Higher Food Prices Challenge Retail

By Steven Muro, President, Fusion Marketing

The Rise in Food Prices

As gas and food prices continue to climb, and unemployment faces a slow recovery, shoppers are looking for deals while retailers clamor for sales. It’s tough out there, but now is the time to maintain your brand’s position, especially with escalating food costs and increased competition in the industry.

Fresh produce prices have increased significantly this year. The fresh fruit index is up 7.9 percent and fresh vegetable prices are up 5.9 percent from last year. View the table at right for other fruit and vegetable price increases.

Consumers are feeling the impact of higher food costs. A typical shopper buying his or her Thanksgiving meal probably paid an additional 13 percent increase over last year’s prices. It’s likely, too, that shoppers are noticing the same price for reduced package sizes — a disguised price increase passed onto the consumer. Moreover, shoppers are now finding “sale prices” at the old regular price.

The U.S. Labor Bureau indicates that food prices are rising faster than wages. According to the USDA, food prices for all food will increase 2.5 to 3.5 percent in 2012, and consumer prices for fresh produce are expected to increase at a faster pace. Prices for beef, pork, eggs and dairy products are estimated to rise at a slower rate in 2012. However, the fate of these price predictions will hinge on a variety of factors including weather, fuel prices and the value of the U.S. dollar.

The Shift at Retail

A recent Gallup poll indicated that the percentage of people that said they had enough money to buy food in the last 12 months fell to its lowest level in three years. It comes as no surprise then that consumers are looking for ways to stretch their dollars, especially since approximately 43 percent of shoppers are buying less food and 22 percent are shopping at less expensive stores, including dollar stores.

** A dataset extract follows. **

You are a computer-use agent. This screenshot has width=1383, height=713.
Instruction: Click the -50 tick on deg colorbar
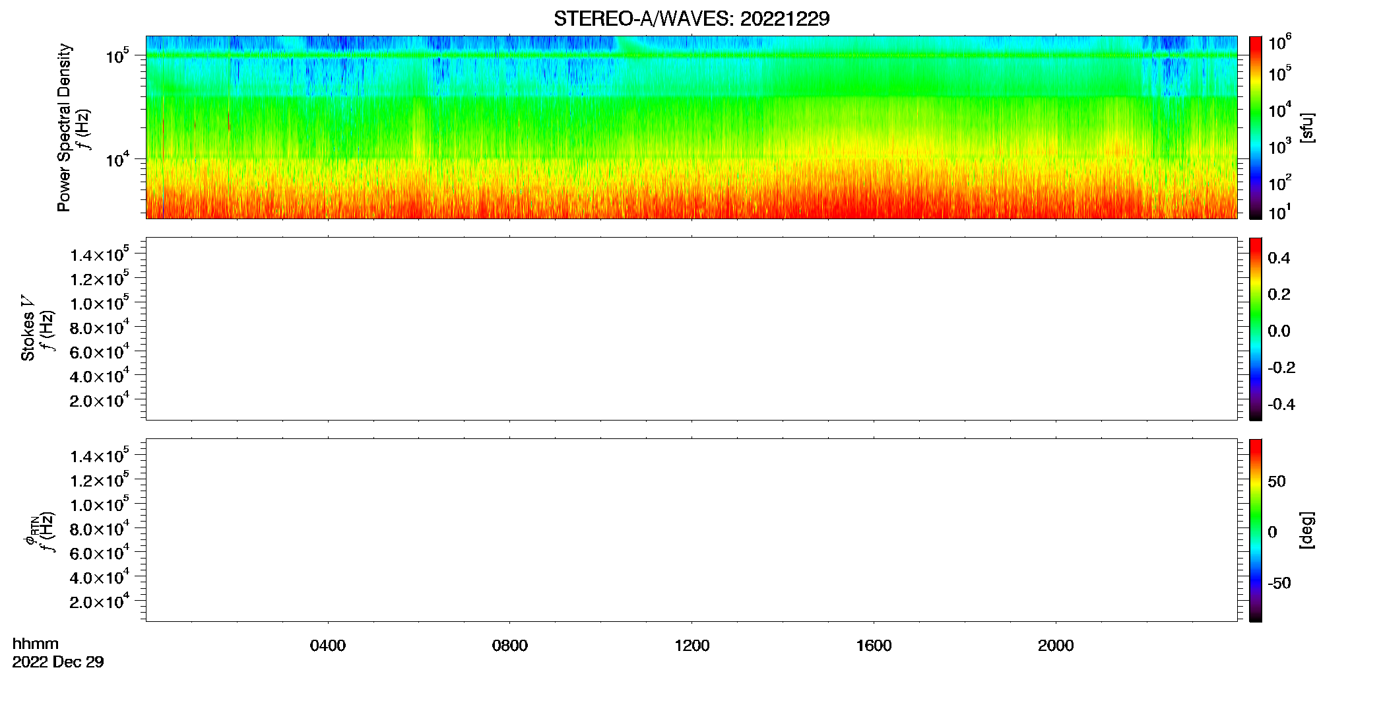(x=1279, y=584)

Dollar stores are benefiting from the newly dubbed “forever frugal” consumers — those who buy only what they need, avoid premium labels, clip coupons and seek lower-priced goods. In fact, Family Dollar, Dollar Tree and Dollar General all rank in the Top 10 of Capital Markets’ list of the fastest growing retailers. It is estimated that the three combined will open 2,400 stores over the next two years. In the past, dollar stores operated in secondary and tertiary markets. As the recession continued, they moved into primary market locations. Additionally, some dollar stores are expanding grocery offerings and some are experimenting with grocery-only concepts, which will create more competition in the shifting retail environment.

The intense pricing competition has triggered Wal-Mart to refocus on its low-price strategy. In an attempt to make shopping more convenient than dollar stores with a one-stop shop approach, Wal-Mart brought back thousands of products previously eliminated from its inventory. The altering retail environment and fluctuating consumer buying behaviors are likely causing other retailers to shift direction, too.

Many retailers miss their mark by slashing prices to compete in the short term. This may unintentionally reposition their brand, in the mind of the consumer, as being totally price-driven. When consumer confidence improves, the retailers rising to the top will be the ones offering value to their customers or those with the best logistics to continue to be a low-price leader.

There are many ways to communicate value without resorting to a price endgame. Take Whole Foods Market, for example. They may offer discounts, but their strategy is to never compete strictly on low prices. Shoppers value Whole Food’s organic and flavorful foods, and they are willing to pay more for them. Part of its success is based on brand equity. Even with increased food prices, Whole Foods is expected to weather the rising commodity costs and has reported sales growth during the recession.

Clearly, margins and profits are important. Communicating your store as the low-price leader to gain volume can be detrimental if it doesn’t support your brand’s position in the market. When a retail giant competes in the price game, they have solid store logistics and supply chain management in place to offset costs as part of their overarching strategy. However, if every day low prices don’t fit your retail mantra, don’t dilute your brand by focusing solely on low-bottom prices to stay competitive in the short-term. Strengthen your value by appealing to your core market with key messaging that supports your brand’s value position and image.